[Stored data entries]
■ ■ ■

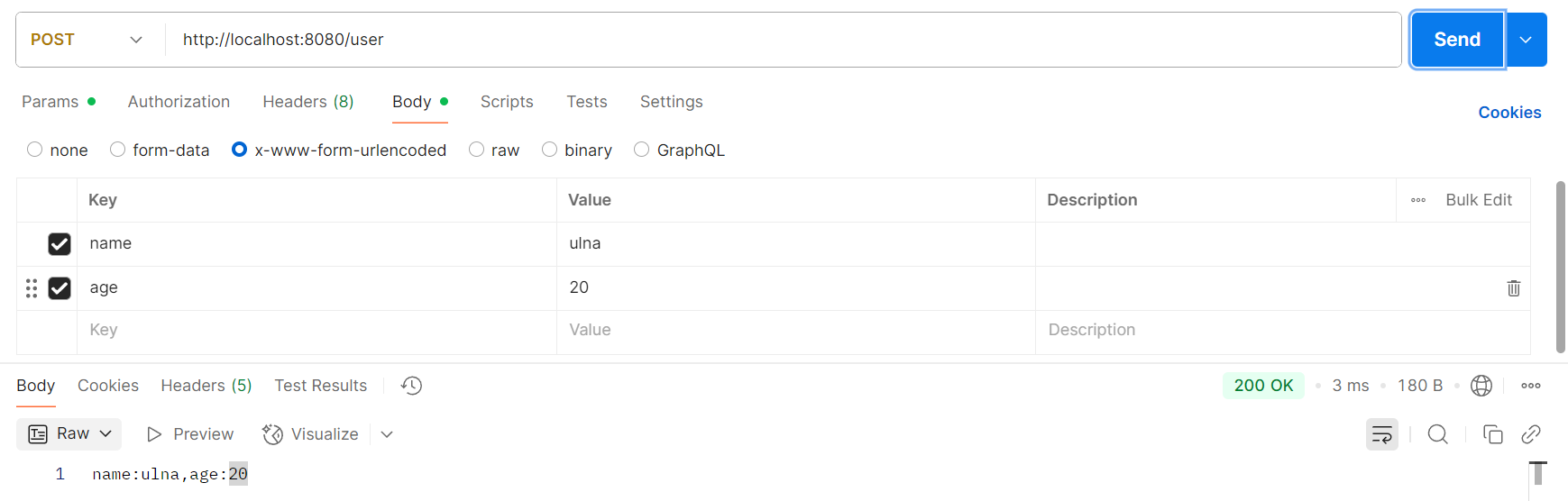Viewport: 1568px width, 501px height.
Task: Open the POST method dropdown
Action: coord(87,40)
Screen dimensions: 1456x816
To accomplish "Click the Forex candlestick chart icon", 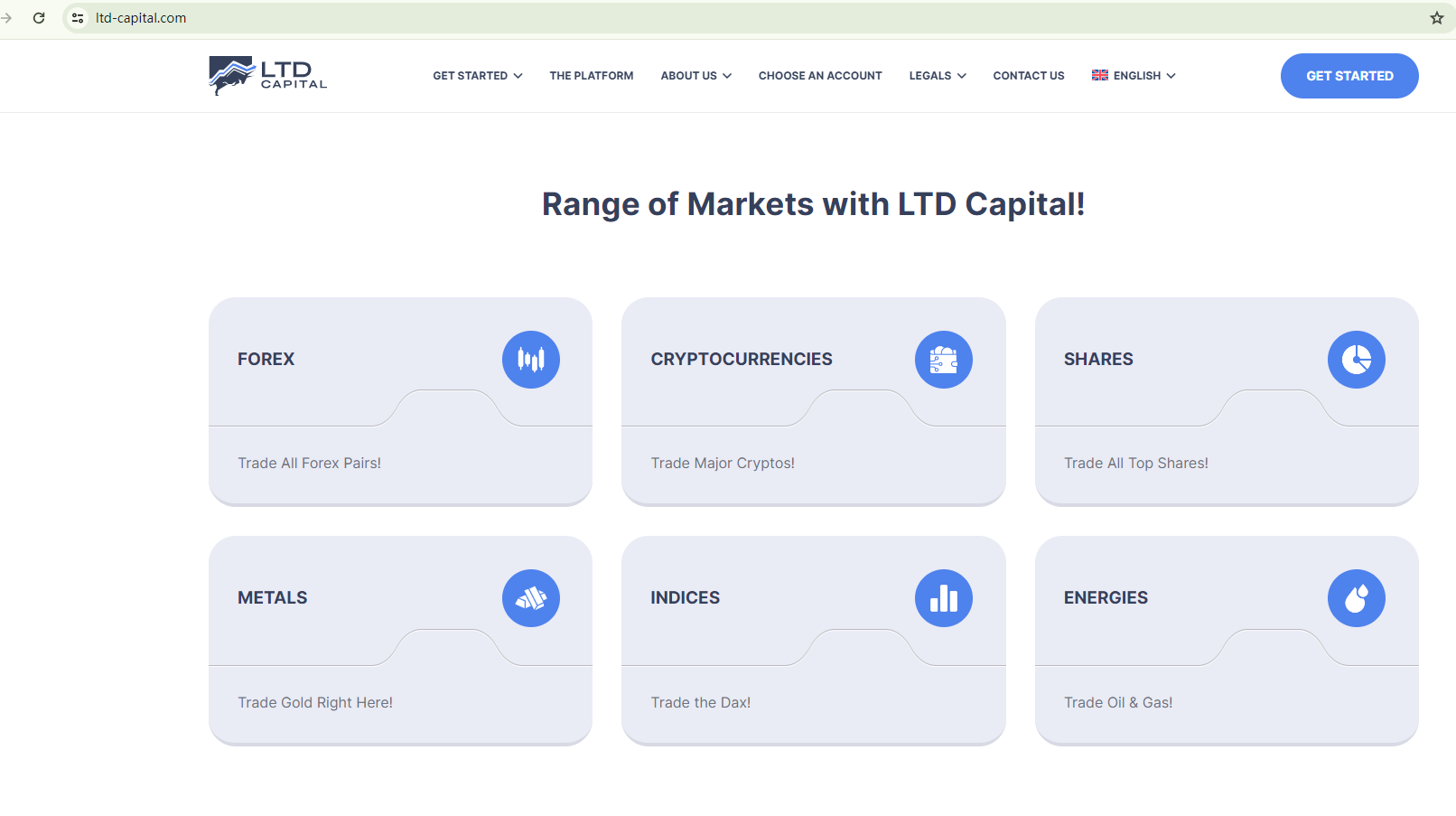I will [x=531, y=360].
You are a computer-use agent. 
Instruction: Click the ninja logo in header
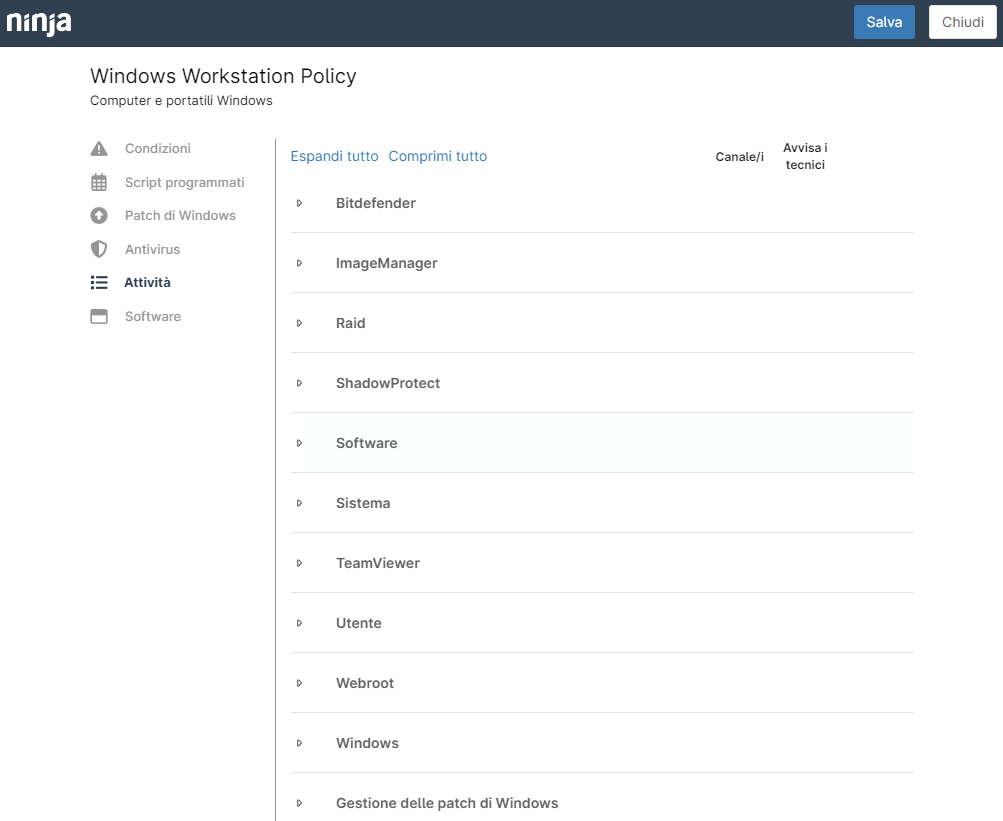coord(39,22)
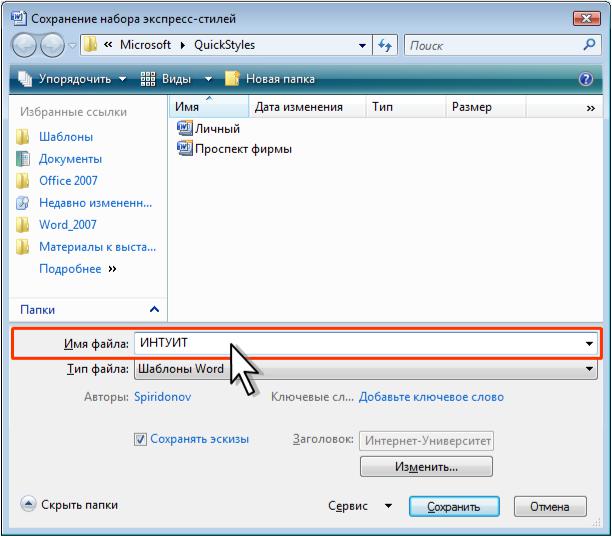Open the Упорядочить menu
This screenshot has height=537, width=612.
[x=72, y=79]
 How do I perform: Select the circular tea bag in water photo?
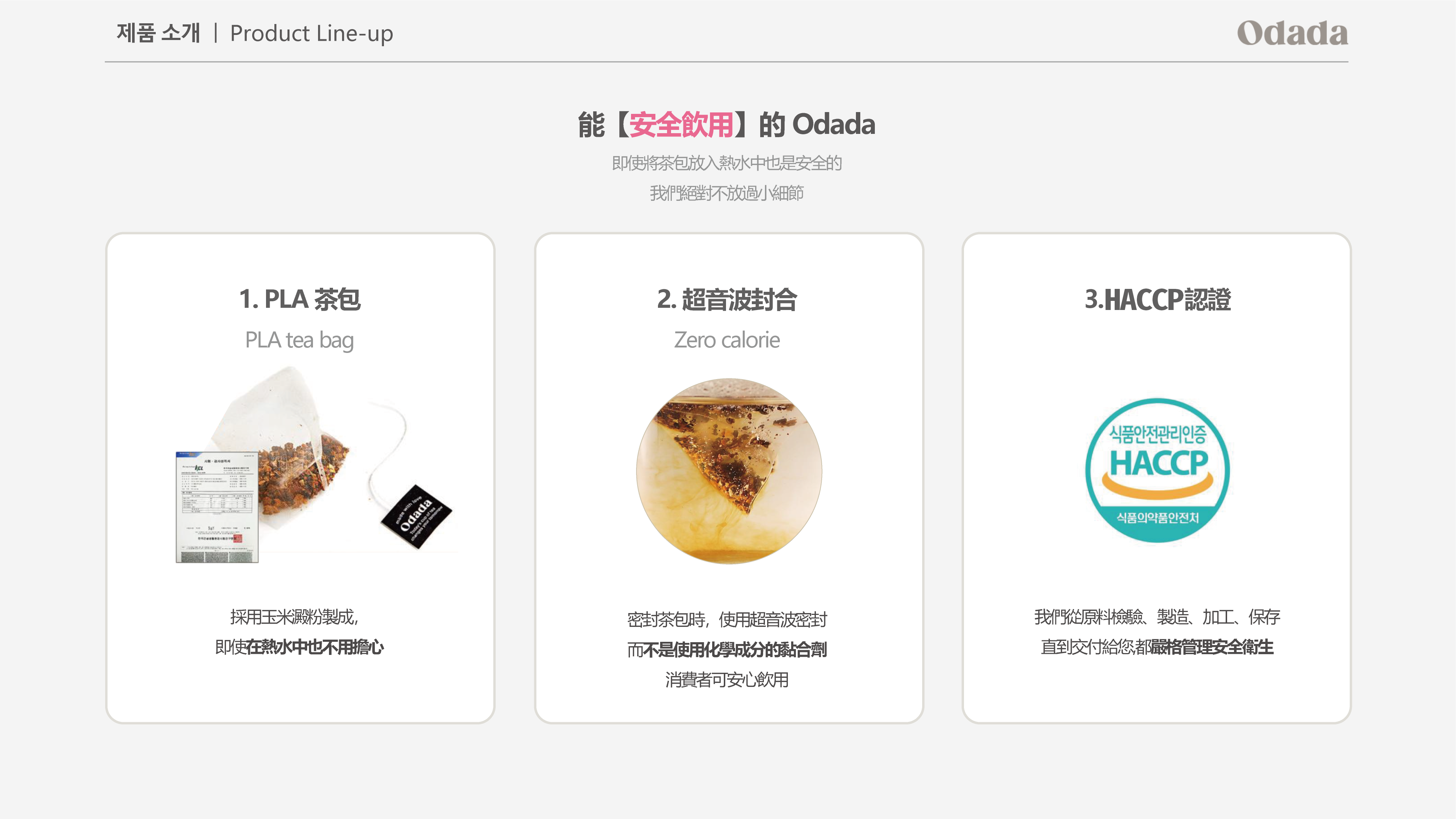point(729,471)
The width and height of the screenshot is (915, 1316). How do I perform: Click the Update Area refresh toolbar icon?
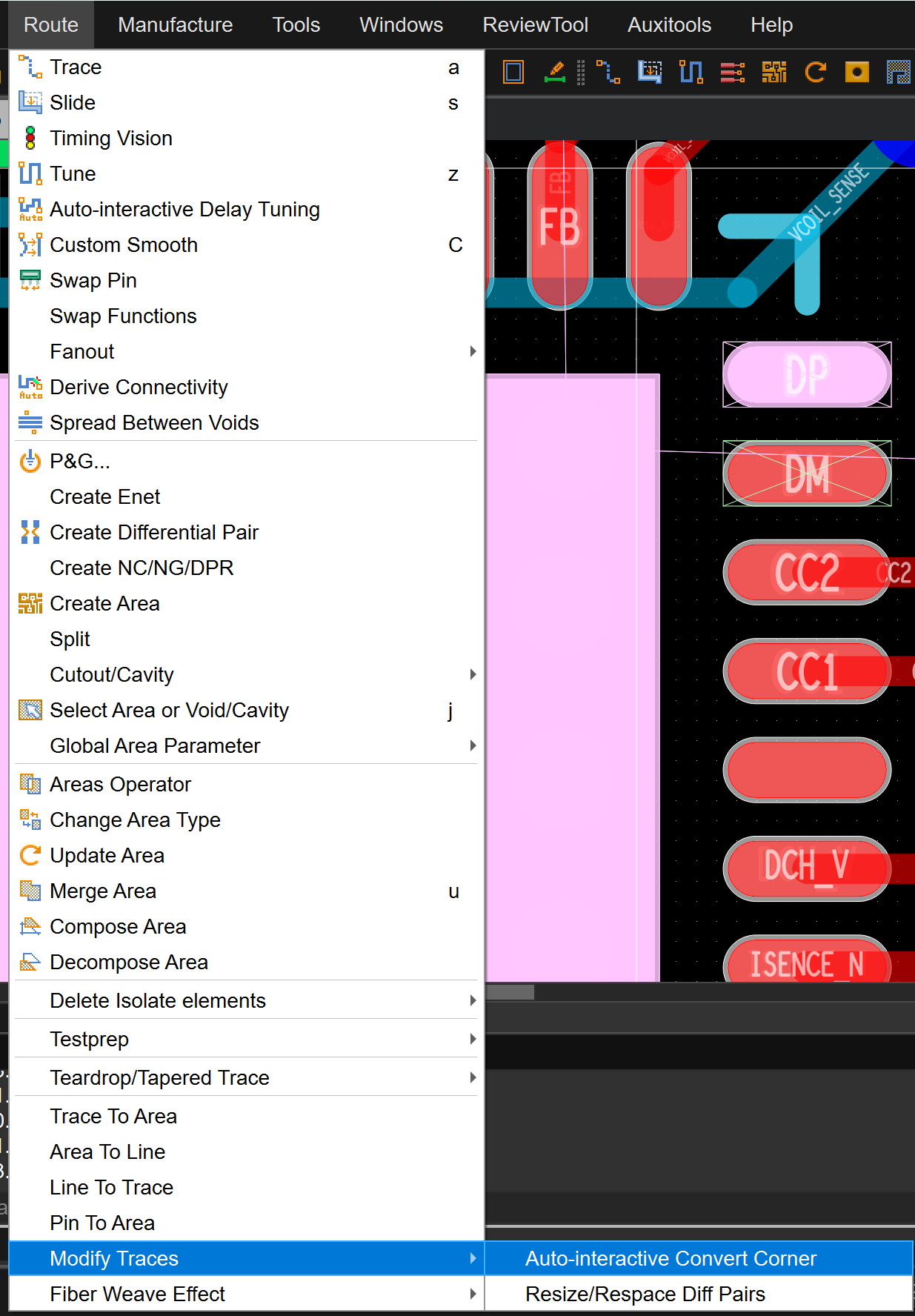click(x=815, y=72)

■ ■ ■

(Assignment): Because the copy must hold no pictures, return only the lines that run from the line containing "How do I perform: Select" to the end of the data above, each exactly as it stands.

(Answer to this problem):
 How do I perform: Select the circular tea bag in water photo?
point(729,471)
The width and height of the screenshot is (915, 1316). How do I perform: Click the Update Area refresh toolbar icon?
click(x=815, y=72)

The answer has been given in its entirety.